Realtor ® Magazine, at Realtor.org (here), stated that the new law is expected to contribute approximately $22 billion to the economy. This source also stated that the expiring tax credit law was taken advantage of by approximately 2 million people. Since this year is on track to see less that 5.6 million home sales, this means the tax credit will be involved in approximately 36% of all home sales for 2009.

Other information from Realtor.org indicates that the industry had extensive lobbying activities on behalf of this legislation:

  • NAR (National Association of Realtors) members sent more than half a million letters to leaders in congress.
  • NAR members made nearly 13,000 phone calls to Senate offices last weekend.
  • So far in 2009, REALTORS® have spent nearly $14 million lobbying Congress.

So has this lobbying actually been for the public good? I think not and the rest of this paper will try to explain my reasoning. I'll start with a quote from an article last week at TheStreet.com (here):

James R. Hagerty of WSJ Blogs reports that, according to a paper by Goldman Sachs, federal and state government actions to encourage mortgage modifications and delay foreclosures, as well as the $8,000 first-time home buyer tax credit, have added about 5% to current home prices.

As I pointed out (here), 5% is almost exactly the amount of the recent up tick in the Case-Shiller housing index. This means what has been called by some a bottom in home prices may merely be an aberration due to temporary government programs.
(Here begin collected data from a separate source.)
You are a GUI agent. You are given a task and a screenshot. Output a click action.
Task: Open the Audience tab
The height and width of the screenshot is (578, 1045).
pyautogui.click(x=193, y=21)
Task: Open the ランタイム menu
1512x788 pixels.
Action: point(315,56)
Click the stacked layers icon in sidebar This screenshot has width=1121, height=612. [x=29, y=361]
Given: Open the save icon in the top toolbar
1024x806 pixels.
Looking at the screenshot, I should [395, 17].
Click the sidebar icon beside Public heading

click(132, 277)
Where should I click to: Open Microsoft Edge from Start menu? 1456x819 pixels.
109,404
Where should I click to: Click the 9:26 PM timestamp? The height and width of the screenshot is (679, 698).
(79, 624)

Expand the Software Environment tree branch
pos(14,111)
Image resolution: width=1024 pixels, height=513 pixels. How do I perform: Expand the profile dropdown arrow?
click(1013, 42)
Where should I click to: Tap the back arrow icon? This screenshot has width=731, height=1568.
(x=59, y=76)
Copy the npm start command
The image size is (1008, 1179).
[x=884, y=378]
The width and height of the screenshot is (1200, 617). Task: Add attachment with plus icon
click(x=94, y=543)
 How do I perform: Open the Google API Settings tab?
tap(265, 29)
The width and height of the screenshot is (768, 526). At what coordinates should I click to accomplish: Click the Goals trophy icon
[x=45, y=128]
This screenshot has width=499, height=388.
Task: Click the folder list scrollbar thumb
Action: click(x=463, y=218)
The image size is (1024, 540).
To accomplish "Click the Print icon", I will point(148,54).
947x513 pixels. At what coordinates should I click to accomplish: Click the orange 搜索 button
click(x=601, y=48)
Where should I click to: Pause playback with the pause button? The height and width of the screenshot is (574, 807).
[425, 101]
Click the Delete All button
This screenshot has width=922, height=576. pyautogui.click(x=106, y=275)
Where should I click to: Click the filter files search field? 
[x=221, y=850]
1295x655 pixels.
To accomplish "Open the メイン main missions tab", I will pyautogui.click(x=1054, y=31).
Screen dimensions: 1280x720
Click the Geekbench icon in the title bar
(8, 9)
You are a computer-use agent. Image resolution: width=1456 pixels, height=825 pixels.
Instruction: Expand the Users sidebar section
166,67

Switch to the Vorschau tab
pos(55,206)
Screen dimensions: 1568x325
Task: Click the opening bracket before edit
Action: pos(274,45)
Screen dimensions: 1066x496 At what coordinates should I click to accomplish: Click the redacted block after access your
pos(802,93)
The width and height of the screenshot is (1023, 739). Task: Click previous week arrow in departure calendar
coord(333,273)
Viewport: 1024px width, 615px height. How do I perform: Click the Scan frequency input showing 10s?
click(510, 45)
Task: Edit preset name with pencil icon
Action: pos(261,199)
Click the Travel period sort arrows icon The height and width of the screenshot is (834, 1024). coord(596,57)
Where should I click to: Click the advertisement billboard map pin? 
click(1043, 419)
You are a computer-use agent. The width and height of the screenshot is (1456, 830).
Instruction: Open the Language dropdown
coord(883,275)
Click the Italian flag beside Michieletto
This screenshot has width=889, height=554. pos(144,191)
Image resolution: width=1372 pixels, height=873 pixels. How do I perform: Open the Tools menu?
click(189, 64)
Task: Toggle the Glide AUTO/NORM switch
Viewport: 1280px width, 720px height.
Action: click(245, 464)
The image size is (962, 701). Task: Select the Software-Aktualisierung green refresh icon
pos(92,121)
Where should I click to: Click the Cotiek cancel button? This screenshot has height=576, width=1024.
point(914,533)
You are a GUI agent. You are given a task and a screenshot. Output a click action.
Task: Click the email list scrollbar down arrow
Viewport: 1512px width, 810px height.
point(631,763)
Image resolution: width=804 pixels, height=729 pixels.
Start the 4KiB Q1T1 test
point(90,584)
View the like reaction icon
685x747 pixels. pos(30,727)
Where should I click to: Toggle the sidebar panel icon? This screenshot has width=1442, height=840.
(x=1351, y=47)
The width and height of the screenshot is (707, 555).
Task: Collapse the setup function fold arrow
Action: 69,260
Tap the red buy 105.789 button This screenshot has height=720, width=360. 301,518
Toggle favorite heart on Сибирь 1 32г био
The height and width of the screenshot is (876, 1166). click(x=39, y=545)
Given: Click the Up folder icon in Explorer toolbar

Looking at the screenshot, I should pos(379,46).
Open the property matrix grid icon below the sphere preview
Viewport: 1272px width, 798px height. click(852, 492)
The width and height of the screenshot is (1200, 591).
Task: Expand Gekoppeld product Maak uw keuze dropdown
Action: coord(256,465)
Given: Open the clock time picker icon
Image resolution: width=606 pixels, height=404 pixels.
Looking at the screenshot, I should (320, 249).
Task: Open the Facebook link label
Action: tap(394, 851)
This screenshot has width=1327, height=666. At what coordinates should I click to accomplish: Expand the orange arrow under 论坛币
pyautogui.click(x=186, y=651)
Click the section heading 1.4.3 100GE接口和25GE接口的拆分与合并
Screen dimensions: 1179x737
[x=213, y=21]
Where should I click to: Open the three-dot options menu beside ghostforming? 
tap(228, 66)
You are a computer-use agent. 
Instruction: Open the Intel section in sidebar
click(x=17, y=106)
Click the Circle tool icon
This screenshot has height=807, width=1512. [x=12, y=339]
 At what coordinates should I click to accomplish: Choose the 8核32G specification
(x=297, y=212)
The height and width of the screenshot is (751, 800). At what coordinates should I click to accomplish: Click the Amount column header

So the effect of government programs is to:

  • Increase home sales by some fraction of 2 million in 2009.
  • Possibly increase home sales by at least a similar number in 2010.
  • Increase prices received by sellers an average of 5%.
  • Increase real estate commissions by about $2.3 billion total for both years.
  • Reduce federal tax revenues by a total of approximately $38 billion for 2009 and 2010.

Not Wise: Reason #1

What is the multiplier for those $38 billion dollars? I don't know, but I expect the multiplier is a lot less than if the money had been spent on infrastructure projects. Let me explain my logic.

Construction projects totaling $38 billion might have created as many as 400,000 jobs directly and perhaps another 200,000 to 400,000 jobs through a multiplier effect as wages were spent repeatedly, spreading through the economy.

The money spent on houses was largely dead money. Yes, the increased income derived from real estate commissions would enter the economy. And any money spent on new home construction would enter the economy. I don't have the fraction of new home sales using the tax credit. We do know that new home sales are about 10% of total home sales (ballpark figure). Applying that ratio, construction costs would have added another $3.6 billion or so to the economy.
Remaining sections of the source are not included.